Segment Open
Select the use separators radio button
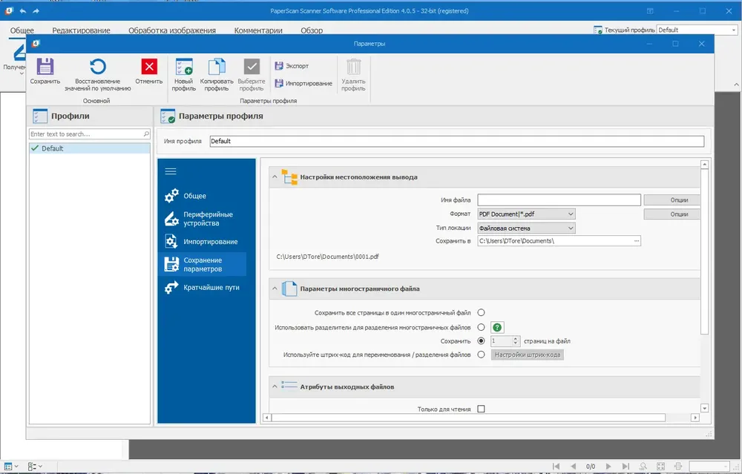The width and height of the screenshot is (742, 474). pos(481,327)
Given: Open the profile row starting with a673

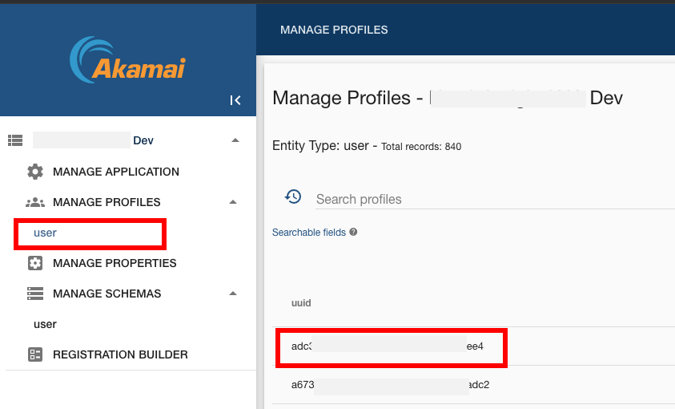Looking at the screenshot, I should 390,385.
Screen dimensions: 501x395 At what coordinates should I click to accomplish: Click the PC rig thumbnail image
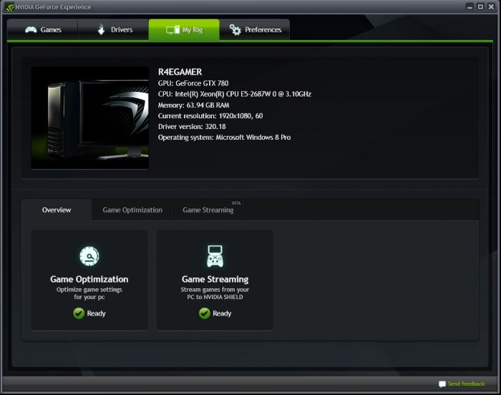(x=89, y=118)
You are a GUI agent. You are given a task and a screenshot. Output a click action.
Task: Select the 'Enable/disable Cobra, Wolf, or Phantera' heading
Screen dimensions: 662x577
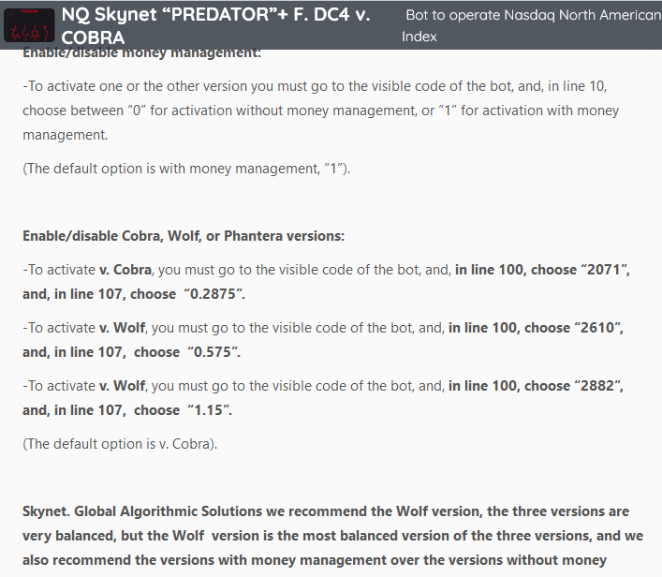(184, 236)
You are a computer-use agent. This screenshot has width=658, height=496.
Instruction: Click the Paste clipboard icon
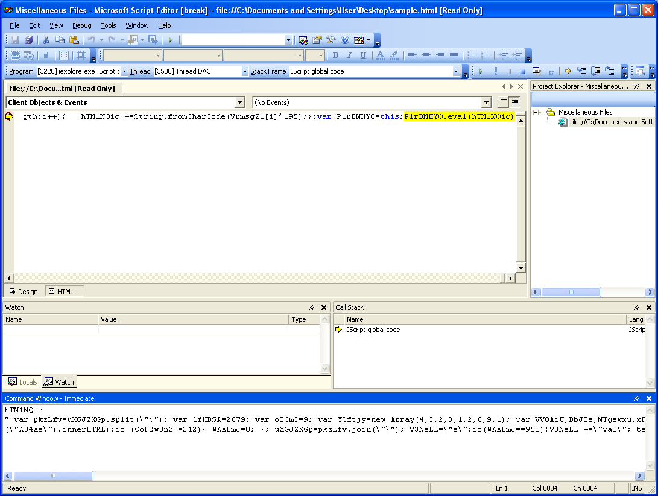(x=74, y=40)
Segment Closed
**Assignment:** Your reply should be the number of lines in the listing above that contain "agent", with nothing added.

**Solution to the problem:** 2